O internacionalismo também é um fator desta atuação. No Congresso Federal argentino Myriam Bregman pediu um posicionamento comum em repúdio ao golpe institucional no Brasil, e em solidariedade à classe trabalhadora brasileira contra o avanço da direita. Essa intervenção causou divisão interna nos políticos dos diversos blocos parlamentares e obrigou a grande mídia a dar publicidade à esta intervenção revolucionária, o que possibilitou que por iniciativa do PTS ocorresse o maior ato em repúdio ao golpe fora das fronteiras brasileiras.

No México também pudemos ver uma campanha eleitoral semelhante. A chapa 5, dos Anticapitalistas, encabeçadas por Sergio Moissen e Sulem Estrada, do Movimento dos Trabalhadores Socialistas (MTS), alcançou o quinto lugar entre os 21 candidatos independentes na Assembléia Constituinte da Cidade do México, com mais de 11 mil votos, mesmo com a fraude eleitoral. Esta grande votação - elogiada por personalidade como Aguilar Mora - foi produto de uma enorme campanha militante que centenas de jovens, mulheres, trabalhadores, professores e intelectuais de esquerda abraçaram como sua própria, dirigindo com idéias anticapitalistas o surgimento de uma alternativa à esquerda do reformista Morena na capital do país.

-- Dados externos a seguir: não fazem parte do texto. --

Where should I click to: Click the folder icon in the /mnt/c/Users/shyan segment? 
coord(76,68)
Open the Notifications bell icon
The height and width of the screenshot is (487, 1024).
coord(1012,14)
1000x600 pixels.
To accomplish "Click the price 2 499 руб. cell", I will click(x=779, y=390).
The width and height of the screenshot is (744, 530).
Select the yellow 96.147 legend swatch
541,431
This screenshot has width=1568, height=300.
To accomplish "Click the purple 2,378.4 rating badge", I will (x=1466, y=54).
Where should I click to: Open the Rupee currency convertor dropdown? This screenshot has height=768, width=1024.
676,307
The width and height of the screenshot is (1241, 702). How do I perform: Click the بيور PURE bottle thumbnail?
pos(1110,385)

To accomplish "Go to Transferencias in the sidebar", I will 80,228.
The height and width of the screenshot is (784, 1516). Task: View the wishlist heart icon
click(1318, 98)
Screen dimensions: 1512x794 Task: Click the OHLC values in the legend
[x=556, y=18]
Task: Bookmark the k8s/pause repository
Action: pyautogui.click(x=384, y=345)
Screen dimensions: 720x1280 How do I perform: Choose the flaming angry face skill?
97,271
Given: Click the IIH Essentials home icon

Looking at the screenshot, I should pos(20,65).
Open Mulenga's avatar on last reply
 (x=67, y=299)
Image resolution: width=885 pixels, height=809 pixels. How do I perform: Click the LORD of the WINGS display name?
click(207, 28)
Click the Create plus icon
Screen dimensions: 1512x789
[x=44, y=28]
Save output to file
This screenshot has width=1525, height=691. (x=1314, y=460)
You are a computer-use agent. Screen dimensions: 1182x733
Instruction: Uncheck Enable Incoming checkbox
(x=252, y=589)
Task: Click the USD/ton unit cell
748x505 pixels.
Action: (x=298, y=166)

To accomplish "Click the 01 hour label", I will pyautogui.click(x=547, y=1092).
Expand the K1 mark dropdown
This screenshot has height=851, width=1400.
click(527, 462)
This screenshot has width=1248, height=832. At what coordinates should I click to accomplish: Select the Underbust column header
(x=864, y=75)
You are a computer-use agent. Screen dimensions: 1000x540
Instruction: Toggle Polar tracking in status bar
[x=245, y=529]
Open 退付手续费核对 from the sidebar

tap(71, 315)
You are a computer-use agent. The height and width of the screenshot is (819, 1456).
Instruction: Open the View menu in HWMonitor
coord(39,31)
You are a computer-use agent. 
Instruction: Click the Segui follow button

A experiência do PTS/FIT e do MTS contradiz a hipótese de que “entrar na política significa corromper-se” ou “não é possível ganhar influência em amplos setores com um programa anticapitalista”. Mostra que é possível conquistar peso em setores de massas sem abandonar a luta para que o movimento operário se transforme em sujeito político, avance das lutas sindicais à militância política e construa um partido com independência de classe que lhe seja próprio.

Os trabalhadores podem e devem fazer política com sua própria estratégia independente e seu partido. Aproveitar a grande crise brasileira para agitar as idéias da revolução para amplos setores servindo-se das eleições: é a serviço desta batalha nós do MRT lançamos nossas pré-candidaturas eleitorais.